DaBA: Data-free Backdoor Attack against Federated Learning via Malicious Server

• Published in: 2023 International Conference on Image Processing, Computer Vision and Machine Learning (ICICML) pp. 882 - 890
• Main Authors: Chen, Kuiqi, Fang, Liming, Wang, Mengxin, Yin, Changchun
• Format: Conference Proceeding
• Language: English
• Published: IEEE 03.11.2023
• Subjects: backdoor attacks; Computational modeling; Computer vision; data-free; Federated learning; Image processing; poisoning attacks; Privacy; Security; Servers
• DOI: 10.1109/ICICML60161.2023.10424802

Current research shows that the privacy of FL is threatened by an honest-but-curious server.
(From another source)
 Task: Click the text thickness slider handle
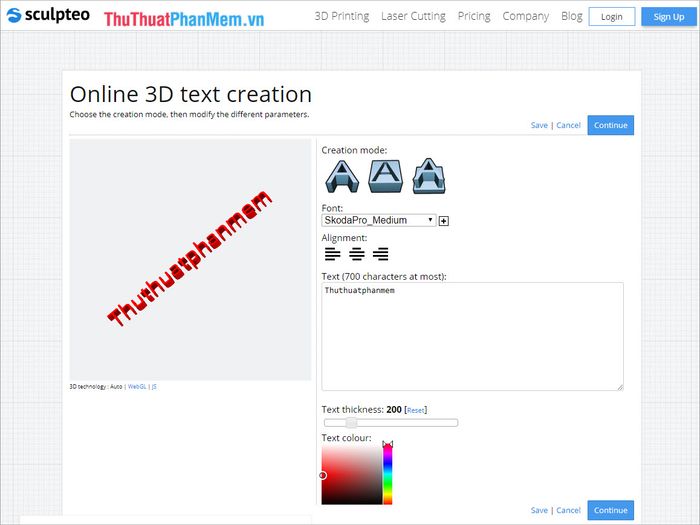point(351,423)
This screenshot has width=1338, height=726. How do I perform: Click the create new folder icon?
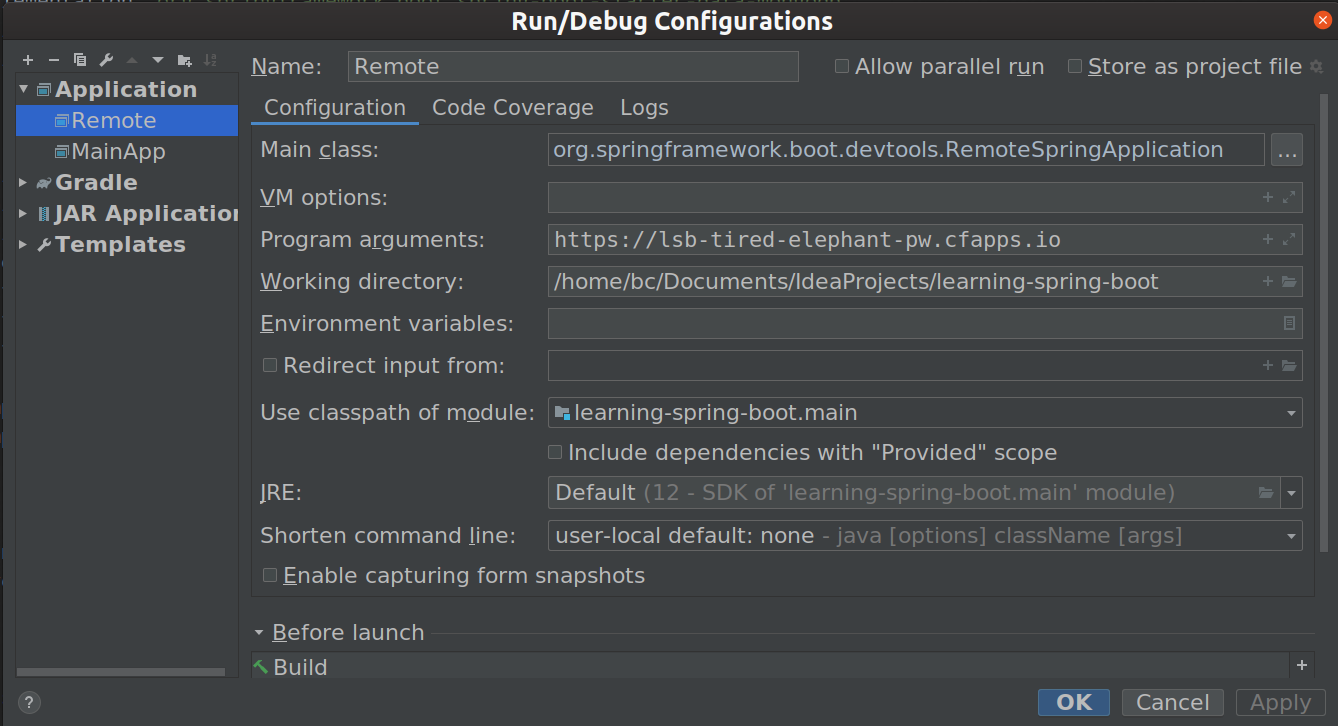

However, existing research focus on privacy attacks against the malicious server while overlooking that it could also compromise the shared model's integrity by introducing poisoning attacks. In this work, we propose a novel data-free backdoor attack (DaBA) against FL via malicious server to bridge the gap. Specifically, we utilize global model inversion to obtain a dummy dataset on the server side, then add backdoor triggers to a portion of the inputs in the dummy dataset and replace their labels with the target label, and finally retrain part of the global model on the poisoned dummy dataset. Our experimental results show that DaBA can achieve a high attack success rate on poisoned samples and high prediction accuracy on clean samples, which means the effectiveness and stealthiness of DaBA, respectively. For example, in the experiment of the MNIST dataset, DaBA can achieve a 99.6% attack success rate and 96.3% accuracy rate. We also discuss possible defense strategies against our attack. Our research reveals a significant security risk of FL.